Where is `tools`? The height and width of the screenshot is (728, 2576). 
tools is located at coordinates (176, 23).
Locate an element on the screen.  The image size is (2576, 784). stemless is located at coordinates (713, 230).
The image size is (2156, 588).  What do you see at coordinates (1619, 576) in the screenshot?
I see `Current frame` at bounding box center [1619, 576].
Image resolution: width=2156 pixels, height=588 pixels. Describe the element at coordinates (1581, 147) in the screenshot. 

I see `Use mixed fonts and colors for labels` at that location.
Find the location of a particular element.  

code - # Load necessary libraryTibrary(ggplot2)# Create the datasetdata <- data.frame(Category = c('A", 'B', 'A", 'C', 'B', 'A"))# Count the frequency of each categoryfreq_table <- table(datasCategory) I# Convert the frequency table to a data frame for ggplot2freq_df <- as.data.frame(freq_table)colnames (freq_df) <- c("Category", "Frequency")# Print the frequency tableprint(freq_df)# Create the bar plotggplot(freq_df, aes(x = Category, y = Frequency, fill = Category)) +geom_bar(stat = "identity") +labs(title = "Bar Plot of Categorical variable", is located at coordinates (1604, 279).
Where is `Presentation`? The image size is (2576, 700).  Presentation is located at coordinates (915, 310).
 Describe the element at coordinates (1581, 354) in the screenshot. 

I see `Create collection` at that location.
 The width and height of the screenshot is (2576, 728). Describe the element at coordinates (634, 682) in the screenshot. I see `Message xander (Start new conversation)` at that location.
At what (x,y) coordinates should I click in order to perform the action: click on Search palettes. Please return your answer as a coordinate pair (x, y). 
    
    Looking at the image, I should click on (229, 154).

=-=-=-=-=

• **Task prompt**
Reproduce the rows verbatim, beginning at the line that contains "coordinates (915, 310)." and stopping after the line that contains "The width and".

• **Answer below**
Where is `Presentation`? The image size is (2576, 700).  Presentation is located at coordinates (915, 310).
 Describe the element at coordinates (1581, 354) in the screenshot. 

I see `Create collection` at that location.
 The width and height of the screenshot is (2576, 728). Describe the element at coordinates (634, 682) in the screenshot. I see `Message xander (Start new conversation)` at that location.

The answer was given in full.